Start

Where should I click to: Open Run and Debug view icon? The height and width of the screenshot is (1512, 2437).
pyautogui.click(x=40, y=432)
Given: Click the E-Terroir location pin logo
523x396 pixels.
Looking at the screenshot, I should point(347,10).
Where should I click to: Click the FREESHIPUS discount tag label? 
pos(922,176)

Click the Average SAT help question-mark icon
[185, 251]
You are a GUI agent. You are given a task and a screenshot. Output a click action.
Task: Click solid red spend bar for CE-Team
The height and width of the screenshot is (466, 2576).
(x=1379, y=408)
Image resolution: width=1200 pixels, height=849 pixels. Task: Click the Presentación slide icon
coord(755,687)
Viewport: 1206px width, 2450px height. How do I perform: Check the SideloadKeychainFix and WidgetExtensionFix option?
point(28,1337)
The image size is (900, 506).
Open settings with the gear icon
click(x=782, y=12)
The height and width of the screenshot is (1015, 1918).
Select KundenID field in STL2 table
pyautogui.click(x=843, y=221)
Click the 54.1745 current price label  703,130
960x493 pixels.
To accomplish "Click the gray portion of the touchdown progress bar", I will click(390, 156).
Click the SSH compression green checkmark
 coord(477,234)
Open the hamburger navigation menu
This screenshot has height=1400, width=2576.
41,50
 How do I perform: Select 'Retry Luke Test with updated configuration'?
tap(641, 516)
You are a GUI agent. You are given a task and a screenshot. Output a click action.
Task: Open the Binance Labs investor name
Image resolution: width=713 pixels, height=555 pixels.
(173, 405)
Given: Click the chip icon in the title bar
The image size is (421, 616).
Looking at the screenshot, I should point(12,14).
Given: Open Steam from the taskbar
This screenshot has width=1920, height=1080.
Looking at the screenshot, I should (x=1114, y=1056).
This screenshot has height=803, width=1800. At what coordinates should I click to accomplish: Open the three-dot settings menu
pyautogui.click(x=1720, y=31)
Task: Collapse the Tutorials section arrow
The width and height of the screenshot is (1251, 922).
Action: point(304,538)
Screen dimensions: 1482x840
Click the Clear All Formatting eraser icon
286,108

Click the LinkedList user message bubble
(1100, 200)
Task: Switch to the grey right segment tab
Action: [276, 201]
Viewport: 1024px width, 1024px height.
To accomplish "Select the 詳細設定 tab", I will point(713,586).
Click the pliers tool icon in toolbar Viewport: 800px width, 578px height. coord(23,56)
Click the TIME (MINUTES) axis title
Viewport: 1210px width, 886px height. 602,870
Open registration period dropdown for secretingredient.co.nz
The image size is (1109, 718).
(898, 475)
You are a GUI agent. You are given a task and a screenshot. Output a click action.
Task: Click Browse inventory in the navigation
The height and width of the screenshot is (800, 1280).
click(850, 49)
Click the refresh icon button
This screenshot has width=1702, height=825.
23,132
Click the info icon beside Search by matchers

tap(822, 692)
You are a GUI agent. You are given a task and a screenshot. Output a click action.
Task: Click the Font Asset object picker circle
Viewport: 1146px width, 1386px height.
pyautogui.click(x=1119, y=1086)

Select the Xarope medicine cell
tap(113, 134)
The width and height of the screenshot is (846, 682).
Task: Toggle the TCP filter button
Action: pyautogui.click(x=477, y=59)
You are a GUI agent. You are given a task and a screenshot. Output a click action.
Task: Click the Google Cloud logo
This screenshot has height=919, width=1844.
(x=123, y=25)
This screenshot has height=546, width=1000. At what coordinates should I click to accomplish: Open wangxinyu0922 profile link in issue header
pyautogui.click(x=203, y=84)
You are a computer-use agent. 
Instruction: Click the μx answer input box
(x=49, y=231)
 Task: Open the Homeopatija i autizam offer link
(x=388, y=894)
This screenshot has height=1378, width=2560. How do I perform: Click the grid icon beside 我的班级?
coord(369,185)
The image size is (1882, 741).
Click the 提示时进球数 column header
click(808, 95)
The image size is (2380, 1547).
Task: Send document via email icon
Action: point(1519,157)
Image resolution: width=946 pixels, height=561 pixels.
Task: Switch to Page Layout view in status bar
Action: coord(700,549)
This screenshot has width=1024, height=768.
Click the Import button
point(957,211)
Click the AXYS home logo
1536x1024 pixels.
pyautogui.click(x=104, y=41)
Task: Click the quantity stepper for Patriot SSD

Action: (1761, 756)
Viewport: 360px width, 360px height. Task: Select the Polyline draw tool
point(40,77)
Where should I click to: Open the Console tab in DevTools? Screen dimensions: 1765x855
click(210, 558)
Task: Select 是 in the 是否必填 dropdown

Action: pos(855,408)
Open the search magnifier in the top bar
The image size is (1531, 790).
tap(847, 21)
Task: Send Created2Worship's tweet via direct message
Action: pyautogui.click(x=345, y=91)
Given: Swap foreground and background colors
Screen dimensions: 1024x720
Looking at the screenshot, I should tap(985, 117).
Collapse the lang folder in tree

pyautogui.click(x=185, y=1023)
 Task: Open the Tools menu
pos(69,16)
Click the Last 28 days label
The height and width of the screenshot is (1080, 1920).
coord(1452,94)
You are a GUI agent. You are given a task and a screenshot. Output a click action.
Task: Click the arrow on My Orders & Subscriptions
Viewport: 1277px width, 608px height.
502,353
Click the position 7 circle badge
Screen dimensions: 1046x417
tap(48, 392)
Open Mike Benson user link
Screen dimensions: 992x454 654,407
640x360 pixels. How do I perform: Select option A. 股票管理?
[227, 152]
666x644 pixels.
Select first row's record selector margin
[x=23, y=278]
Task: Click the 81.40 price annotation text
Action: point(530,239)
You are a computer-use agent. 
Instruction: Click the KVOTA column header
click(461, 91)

End

# Task brief:
Rewrite all the lines above as a numbered list, omitting any blank lines.

# Written response:
1. Where should I click to: Open Run and Debug view icon? The height and width of the screenshot is (1512, 2437).
2. pyautogui.click(x=40, y=432)
3. Given: Click the E-Terroir location pin logo
4. 523x396 pixels.
5. Looking at the screenshot, I should point(347,10).
6. Where should I click to: Click the FREESHIPUS discount tag label? 
7. pos(922,176)
8. Click the Average SAT help question-mark icon
9. [185, 251]
10. You are a GUI agent. You are given a task and a screenshot. Output a click action.
11. Task: Click solid red spend bar for CE-Team
12. The height and width of the screenshot is (466, 2576).
13. (x=1379, y=408)
14. Image resolution: width=1200 pixels, height=849 pixels. Task: Click the Presentación slide icon
15. coord(755,687)
16. Viewport: 1206px width, 2450px height. How do I perform: Check the SideloadKeychainFix and WidgetExtensionFix option?
17. point(28,1337)
18. The image size is (900, 506).
19. Open settings with the gear icon
20. click(x=782, y=12)
21. The height and width of the screenshot is (1015, 1918).
22. Select KundenID field in STL2 table
23. pyautogui.click(x=843, y=221)
24. Click the 54.1745 current price label  703,130
25. 960x493 pixels.
26. To accomplish "Click the gray portion of the touchdown progress bar", I will click(390, 156).
27. Click the SSH compression green checkmark
28.  coord(477,234)
29. Open the hamburger navigation menu
30. This screenshot has height=1400, width=2576.
31. 41,50
32.  How do I perform: Select 'Retry Luke Test with updated configuration'?
33. tap(641, 516)
34. You are a GUI agent. You are given a task and a screenshot. Output a click action.
35. Task: Open the Binance Labs investor name
36. Image resolution: width=713 pixels, height=555 pixels.
37. (173, 405)
38. Given: Click the chip icon in the title bar
39. The image size is (421, 616).
40. Looking at the screenshot, I should point(12,14).
41. Given: Open Steam from the taskbar
42. This screenshot has width=1920, height=1080.
43. Looking at the screenshot, I should (x=1114, y=1056).
44. This screenshot has height=803, width=1800. At what coordinates should I click to accomplish: Open the three-dot settings menu
45. pyautogui.click(x=1720, y=31)
46. Task: Collapse the Tutorials section arrow
47. The width and height of the screenshot is (1251, 922).
48. Action: point(304,538)
49. Screen dimensions: 1482x840
50. Click the Clear All Formatting eraser icon
51. 286,108
52. Click the LinkedList user message bubble
53. (1100, 200)
54. Task: Switch to the grey right segment tab
55. Action: [276, 201]
56. Viewport: 1024px width, 1024px height.
57. To accomplish "Select the 詳細設定 tab", I will point(713,586).
58. Click the pliers tool icon in toolbar Viewport: 800px width, 578px height. coord(23,56)
59. Click the TIME (MINUTES) axis title
60. Viewport: 1210px width, 886px height. 602,870
61. Open registration period dropdown for secretingredient.co.nz
62. The image size is (1109, 718).
63. (898, 475)
64. You are a GUI agent. You are given a task and a screenshot. Output a click action.
65. Task: Click Browse inventory in the navigation
66. The height and width of the screenshot is (800, 1280).
67. click(850, 49)
68. Click the refresh icon button
69. This screenshot has width=1702, height=825.
70. 23,132
71. Click the info icon beside Search by matchers
72. tap(822, 692)
73. You are a GUI agent. You are given a task and a screenshot. Output a click action.
74. Task: Click the Font Asset object picker circle
75. Viewport: 1146px width, 1386px height.
76. pyautogui.click(x=1119, y=1086)
77. Select the Xarope medicine cell
78. tap(113, 134)
79. The width and height of the screenshot is (846, 682).
80. Task: Toggle the TCP filter button
81. Action: pyautogui.click(x=477, y=59)
82. You are a GUI agent. You are given a task and a screenshot. Output a click action.
83. Task: Click the Google Cloud logo
84. This screenshot has height=919, width=1844.
85. (x=123, y=25)
86. This screenshot has height=546, width=1000. At what coordinates should I click to accomplish: Open wangxinyu0922 profile link in issue header
87. pyautogui.click(x=203, y=84)
88. You are a computer-use agent. 
89. Instruction: Click the μx answer input box
90. (x=49, y=231)
91.  Task: Open the Homeopatija i autizam offer link
92. (x=388, y=894)
93. This screenshot has height=1378, width=2560. How do I perform: Click the grid icon beside 我的班级?
94. coord(369,185)
95. The image size is (1882, 741).
96. Click the 提示时进球数 column header
97. click(808, 95)
98. The image size is (2380, 1547).
99. Task: Send document via email icon
100. Action: point(1519,157)
101. Image resolution: width=946 pixels, height=561 pixels.
102. Task: Switch to Page Layout view in status bar
103. Action: coord(700,549)
104. This screenshot has width=1024, height=768.
105. Click the Import button
106. point(957,211)
107. Click the AXYS home logo
108. 1536x1024 pixels.
109. pyautogui.click(x=104, y=41)
110. Task: Click the quantity stepper for Patriot SSD
111. Action: (1761, 756)
112. Viewport: 360px width, 360px height. Task: Select the Polyline draw tool
113. point(40,77)
114. Where should I click to: Open the Console tab in DevTools? Screen dimensions: 1765x855
115. click(210, 558)
116. Task: Select 是 in the 是否必填 dropdown
117. Action: pos(855,408)
118. Open the search magnifier in the top bar
119. The image size is (1531, 790).
120. tap(847, 21)
121. Task: Send Created2Worship's tweet via direct message
122. Action: pyautogui.click(x=345, y=91)
123. Given: Swap foreground and background colors
124. Screen dimensions: 1024x720
125. Looking at the screenshot, I should tap(985, 117).
126. Collapse the lang folder in tree
127. pyautogui.click(x=185, y=1023)
128.  Task: Open the Tools menu
129. pos(69,16)
130. Click the Last 28 days label
131. The height and width of the screenshot is (1080, 1920).
132. coord(1452,94)
133. You are a GUI agent. You are given a task and a screenshot. Output a click action.
134. Task: Click the arrow on My Orders & Subscriptions
135. Viewport: 1277px width, 608px height.
136. 502,353
137. Click the position 7 circle badge
138. Screen dimensions: 1046x417
139. tap(48, 392)
140. Open Mike Benson user link
141. Screen dimensions: 992x454 654,407
142. 640x360 pixels. How do I perform: Select option A. 股票管理?
143. [227, 152]
144. 666x644 pixels.
145. Select first row's record selector margin
146. [x=23, y=278]
147. Task: Click the 81.40 price annotation text
148. Action: point(530,239)
149. You are a computer-use agent. 
150. Instruction: Click the KVOTA column header
151. click(461, 91)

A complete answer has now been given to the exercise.